*Aufgabenstellung*
Prüfe, ob die folgenden Aussagen mit der Stellungnahme zum Bundesverdienstkreuz übereinstimmen, und antworte jeweils mit Ja oder Nein sowie den wörtlich zitierten entscheidenden Worten des Textes. 1. Die Vorsitzende sieht die Auszeichnung auch als Anerkennung für ihre Mitstreiterinnen und Mitstreiter bei der AGABY. 2. Die Vorsitzende hält Grenzschließungen für ein wirksames Mittel gegen solche Gefahren. 3. Die erwähnten Gewalttaten geschahen in Nürnberg und Würzburg.

Bundesverdienstkreuz für Vorsitzende der AGABY

Persönliches Statement der Vorsitzenden der Arbeitsgemeinschaft der Ausländer-, Migrant*innen und Integrationsbeiräte Bayern (AGABY), Mitra Sharifi, zur Verleihung des Bundesverdienstkreuzes.

Foto mit den mit den Ausgezeichneiten

v.r.n.l.: Bayerns Umweltminister Thorsten Glauber, AGABY-Vorsitzende Mitra Sharifi Neystanak u. weitere Ausgezeichnete

Ich habe das Bundesverdienstkreuz der Bundesrepublik Deutschland erhalten. Das ist eine große Ehre und Anerkennung für mich und eigentlich für alle meine Kolleg*innen und Mitstreiter*innen bei der AGABY. Und ebenso für die Mitglieder der Integrationsbeiräte, die sich als Migrant*innen für diese Gesellschaft, für ein gleichberechtigtes und demokratisches Zusammenleben in Vielfalt engagieren.
Ich bin dankbar für diese Anerkennung und für das Glück, in einer Demokratie leben und wirken zu dürfen, die die Menschenwürde in ihrer Verfassung festgeschrieben hat.

Aber in den letzten Wochen und Tagen bin ich aufgewühlt und besorgt. Die brutalen Gewalttaten von München und Aschaffenburg, die Menschen aus dem Leben gerissen haben, das Leid der Verletzten und Hinterbliebenen zerreißt mir das Herz. Auch der Wahlkampf, der auf den Rücken von Migrant*innen und auf Kosten des Zusammenhalts in einer von Migration geprägten Gesellschaft geführt wurde, erfüllt mich mit tiefer Sorge.

Die schrecklichen Terrorakte sind ein gefundenes Fressen für die rechtsextremen Kräfte und Parteien. Es ist nicht verwunderlich, wenn sie mit ihrer völkischen Ideologie bei Gewalttaten ausschließlich auf die Herkunft der Täter schauen, um ihre rassistischen Erzählungen weiterzuspinnen. Aber warum denken die Politiker*innen der demokratischen Parteien nicht darüber nach, was sie anrichten, wenn sie in den Chor der Rechtsextremen einstimmen und Migration verteufeln? Wenn sie nach jeder Tat reflexhaft von Abschiebung und Grenzschließungen sprechen?
Sie müssten wissen, dass Grenzschließungen solche Gefahren nicht verhindern. Terror, Gewalt und Menschenverachtung kommen nicht nur von außen und sind auch nicht nationalitätenabhängig. Populistisch und vom Wahlkampf verleitet, werden in der Mitte der Gesellschaft den Rassisten, Terroristen und Feinden der Demokratie Echoräume angeboten und ein migrantenfeindlicher Diskurs verstärkt.

Ich schaue mir mein schönes Verdienstkreuz an und frage mich, wie viele verunsicherte Migrant*innen und andere Demokrat*innen sich fragen müssen, warum die abscheulichen Taten einiger weniger kranker oder verbrecherischer Migranten das Bild der Migration und die Maximen der Migrationspolitik bestimmen?

*Gegebene Angaben*
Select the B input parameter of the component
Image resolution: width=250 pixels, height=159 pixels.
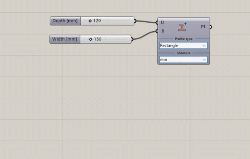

*Lösung*
1. Ja: „Das ist eine große Ehre und Anerkennung für mich und eigentlich für alle meine Kolleg*innen und Mitstreiter*innen bei der AGABY.“
2. Nein: „Sie müssten wissen, dass Grenzschließungen solche Gefahren nicht verhindern.“
3. Nein: „Die brutalen Gewalttaten von München und Aschaffenburg“